▶ [EXERCISE OBJECTIVE] Once you find a line containing the word "computer" in the entries below, copy it.

[Data extracted from a collection]
----

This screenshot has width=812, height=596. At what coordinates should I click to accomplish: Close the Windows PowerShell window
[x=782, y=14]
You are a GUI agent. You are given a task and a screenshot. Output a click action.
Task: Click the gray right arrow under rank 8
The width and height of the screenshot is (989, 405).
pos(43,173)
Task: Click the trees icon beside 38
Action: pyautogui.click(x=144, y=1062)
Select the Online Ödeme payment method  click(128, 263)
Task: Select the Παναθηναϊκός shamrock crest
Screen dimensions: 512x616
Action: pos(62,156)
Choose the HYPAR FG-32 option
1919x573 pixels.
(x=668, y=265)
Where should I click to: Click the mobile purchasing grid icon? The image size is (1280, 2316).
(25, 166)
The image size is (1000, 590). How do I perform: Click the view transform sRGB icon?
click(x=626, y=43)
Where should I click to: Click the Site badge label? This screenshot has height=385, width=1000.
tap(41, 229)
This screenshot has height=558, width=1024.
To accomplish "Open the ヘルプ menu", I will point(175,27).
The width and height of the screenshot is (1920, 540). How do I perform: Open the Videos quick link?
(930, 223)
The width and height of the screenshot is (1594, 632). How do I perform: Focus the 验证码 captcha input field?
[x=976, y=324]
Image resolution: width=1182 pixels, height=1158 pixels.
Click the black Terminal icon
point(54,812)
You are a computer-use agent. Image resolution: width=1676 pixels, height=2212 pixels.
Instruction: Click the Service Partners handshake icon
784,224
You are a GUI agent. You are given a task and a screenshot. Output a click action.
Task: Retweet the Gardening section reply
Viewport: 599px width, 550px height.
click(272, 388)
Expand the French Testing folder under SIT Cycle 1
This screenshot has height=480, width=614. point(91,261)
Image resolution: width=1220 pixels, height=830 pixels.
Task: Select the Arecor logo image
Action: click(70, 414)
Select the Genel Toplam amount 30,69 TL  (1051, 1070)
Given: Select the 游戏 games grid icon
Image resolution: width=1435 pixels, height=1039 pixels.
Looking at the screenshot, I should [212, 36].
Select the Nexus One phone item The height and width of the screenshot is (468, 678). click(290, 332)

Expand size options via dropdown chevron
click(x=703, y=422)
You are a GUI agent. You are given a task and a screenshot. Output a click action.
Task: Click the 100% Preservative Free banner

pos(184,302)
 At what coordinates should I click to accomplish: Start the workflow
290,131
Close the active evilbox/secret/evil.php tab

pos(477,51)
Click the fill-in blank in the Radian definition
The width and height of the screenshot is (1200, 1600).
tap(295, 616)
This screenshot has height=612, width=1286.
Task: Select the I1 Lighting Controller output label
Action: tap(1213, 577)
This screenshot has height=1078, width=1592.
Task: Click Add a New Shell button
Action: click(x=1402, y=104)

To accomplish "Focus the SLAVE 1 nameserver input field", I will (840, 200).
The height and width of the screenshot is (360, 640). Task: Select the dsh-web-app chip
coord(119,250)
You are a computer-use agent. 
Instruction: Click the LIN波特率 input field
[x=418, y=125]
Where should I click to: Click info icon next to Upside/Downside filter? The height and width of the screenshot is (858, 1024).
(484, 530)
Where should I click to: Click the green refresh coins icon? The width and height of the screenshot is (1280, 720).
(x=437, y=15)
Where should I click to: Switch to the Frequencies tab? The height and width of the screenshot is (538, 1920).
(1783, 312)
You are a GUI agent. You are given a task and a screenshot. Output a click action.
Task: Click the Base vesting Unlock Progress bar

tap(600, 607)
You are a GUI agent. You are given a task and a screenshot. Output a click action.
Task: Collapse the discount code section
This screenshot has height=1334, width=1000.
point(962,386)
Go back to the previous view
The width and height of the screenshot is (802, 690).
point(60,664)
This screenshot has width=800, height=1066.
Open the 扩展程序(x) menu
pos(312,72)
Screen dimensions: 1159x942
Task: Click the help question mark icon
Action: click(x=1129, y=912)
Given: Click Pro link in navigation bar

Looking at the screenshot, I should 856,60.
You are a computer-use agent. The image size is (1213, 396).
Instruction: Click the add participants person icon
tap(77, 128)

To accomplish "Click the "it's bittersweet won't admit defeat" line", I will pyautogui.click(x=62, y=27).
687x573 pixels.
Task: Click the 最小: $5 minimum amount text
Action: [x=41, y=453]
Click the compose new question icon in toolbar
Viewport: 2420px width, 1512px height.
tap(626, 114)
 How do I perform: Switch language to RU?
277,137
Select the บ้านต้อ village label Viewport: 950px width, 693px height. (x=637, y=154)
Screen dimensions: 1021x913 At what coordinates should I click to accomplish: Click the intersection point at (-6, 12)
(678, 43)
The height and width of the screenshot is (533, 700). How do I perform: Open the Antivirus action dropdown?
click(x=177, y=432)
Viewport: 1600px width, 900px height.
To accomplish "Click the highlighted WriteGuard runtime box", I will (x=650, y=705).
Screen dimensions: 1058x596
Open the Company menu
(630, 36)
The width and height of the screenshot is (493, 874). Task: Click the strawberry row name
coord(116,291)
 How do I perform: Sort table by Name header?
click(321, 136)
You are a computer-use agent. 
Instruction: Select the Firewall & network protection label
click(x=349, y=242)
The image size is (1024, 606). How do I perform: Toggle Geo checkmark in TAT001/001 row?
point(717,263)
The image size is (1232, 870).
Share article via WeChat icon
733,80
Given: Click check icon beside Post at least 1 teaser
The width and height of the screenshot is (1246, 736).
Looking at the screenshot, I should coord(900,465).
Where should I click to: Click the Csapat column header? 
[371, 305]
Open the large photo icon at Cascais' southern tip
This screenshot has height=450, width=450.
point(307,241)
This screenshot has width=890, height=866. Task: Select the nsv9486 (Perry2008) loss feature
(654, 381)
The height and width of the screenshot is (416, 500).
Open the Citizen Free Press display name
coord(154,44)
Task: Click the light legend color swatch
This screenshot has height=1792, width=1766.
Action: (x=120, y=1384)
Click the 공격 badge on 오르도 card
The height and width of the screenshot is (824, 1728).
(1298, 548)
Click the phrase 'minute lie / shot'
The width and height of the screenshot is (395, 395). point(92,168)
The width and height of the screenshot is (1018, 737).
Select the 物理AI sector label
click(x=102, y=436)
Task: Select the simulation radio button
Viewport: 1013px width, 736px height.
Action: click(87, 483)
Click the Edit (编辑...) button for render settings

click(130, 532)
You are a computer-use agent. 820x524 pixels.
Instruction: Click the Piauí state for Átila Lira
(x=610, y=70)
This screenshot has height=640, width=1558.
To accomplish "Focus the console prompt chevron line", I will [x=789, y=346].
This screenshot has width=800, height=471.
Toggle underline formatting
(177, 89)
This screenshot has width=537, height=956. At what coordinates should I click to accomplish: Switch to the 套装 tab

----

▶ [WRITTEN RESPONSE]
You are a computer-use agent. Image resolution: width=1676 pixels, height=2212 pixels.
You are a computer-use agent. 
You are a computer-use agent. The image size is (1213, 396).
You are a computer-use agent. 
You are a computer-use agent. 820x524 pixels.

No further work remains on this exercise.